Las mudanzas que se producen en el cuento de Zambra significan cambios profundos, y también renuncias. El narrador se olvida definitivamente de la universidad y obtiene su anhelada libertad; Nadia se separa del yugo de la madre. Pero la mayor renuncia es la que hará Luis Miguel al optar por su familia y mudarse a Puente Alto.

Asumir que la temporada feliz que los tres personajes pasan en torno a la compañía de mudanzas, acabará en renuncia, no le quita méritos al cuento. Por el contrario, Zambra logra con clara habilidad transformar esta pequeña y sencilla historia, en una que lo remueve a uno, que lo invade con su ternura.

La manera en que el cuento está narrado es clave para evocar las diversas emociones por las que pasa el narrador. La historia está contada a través de las anécdotas más importantes que marcaron la época en que los tres vivían juntos: La muerte del padre; la primera visita de Luis Miguel; la llegada de Nadia a la casa; la inesperada visita de la madre del narrador; la partida de Luis Miguel.

Cómo no conectar con esa forma de recordar –porque el narrador está escribiendo sus recuerdos-. Yo no logro dar con los hombres de la mudanza que participaron en el adiós a Iquique, pero sí recuerdo la fiesta de despedida que mis amigas me dieron en la casa de la Cindy Alvarez en Playa Brava. También recuerdo la impresión de descubrir el jardín y el patio de la casa de Copiapó, y ese terrible primer día de clases en un colegio nuevo, en que apenas me salía un hilo de voz cuando alguien preguntaba mi nombre y tenía que decirlo siempre más de una vez para que entendieran cómo se pronunciaba.

Mirados a la distancia no parecen la gran cosa.
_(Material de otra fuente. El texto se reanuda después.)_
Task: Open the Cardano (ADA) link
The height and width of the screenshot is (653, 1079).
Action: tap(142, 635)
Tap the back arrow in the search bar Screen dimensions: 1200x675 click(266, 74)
Difícilmente puedo compararlos con la pérdida del amor que tan bien describe Zambra con la mayor ausencia de palabras posible: “No volveremos a vernos, le dije, y él asintió. Nadia lo abrazó con cariño. Yo no lo abracé: yo salí y esperé a mi amiga afuera durante dos o diez minutos interminables”.

La idea de la mudanza me hace pensar en el cambio, en el paso del tiempo, y Zambra logra ese efecto: la sensación de estar en un continuo devenir.

La verdad es que esa primera mudanza –la mía- me dio mucha pena. A pesar del éxtasis de la casa embalada, de las olorosas cajas de té llenas de nuestras pertenencias, del juego de viajar por la carretera hasta Copiapó. Zambra me recordó esa pena, ese no querer desprenderse de aquello tan amado, la casa vieja a cuatro cuadras de la playa, la mesa de ping pong, el regreso en Victoria desde el mercado.

Zambra no menciona nada de eso, pero su relato es tan honesto, sus personajes son tan frágiles y sus fantasías, tan vívidas. Lo logra todo con sus frases cortas, no necesita darse vueltas en una idea. Basta con lanzar un par de palabras, directas como “Los días siguientes fueron horribles. Horribles e innecesarios”.

La simpleza del relato lo hace atractivo. Ahí está la conexión que logré con una historia que poco y nada tiene que ver con la mía. Al principio me chocó, porque el cuento parte con una rabia que me descolocó, que me hizo dudar de hacia dónde iría la historia.

No parecía haber mucha fantasía en esos primeros párrafos, sino todo lo contrario. Sin embargo, el sentimiento muta con fluidez. La llegada del amor –porque aunque el narrador no lo admita, allí había amor, allí había una familia – transforma el rencor y la rabia contra el padre, contra el camión que dejó, contra la madre que se fue al sur, sin decir que era para siempre.

La ternura se abre paso a través del relato para mutar una vez más, para acabar ya no en el rencor, sino en la aridez del alma. La historia de amor y la fantasía, ya no son más que palabras, un recuerdo escrito, nada más.

Al final siento lástima por ese narrador que se cierra, que pareciera ya no ser capaz ni de sentir rabia ni de sentir amor, que está vacío. Mi perspectiva es que en la vida hay nuevas mudanzas, que ya no son simples ilusiones. Que lo que dio pena, puede convertirse en una alegría mayor. Pero no se trata de cambiar el final del relato. Eso sería “horrible e innecesario”.

*Esta crítica fue publicada en RE: Revista de Estética, número 1, pag. 8-9, 2008. Santiago.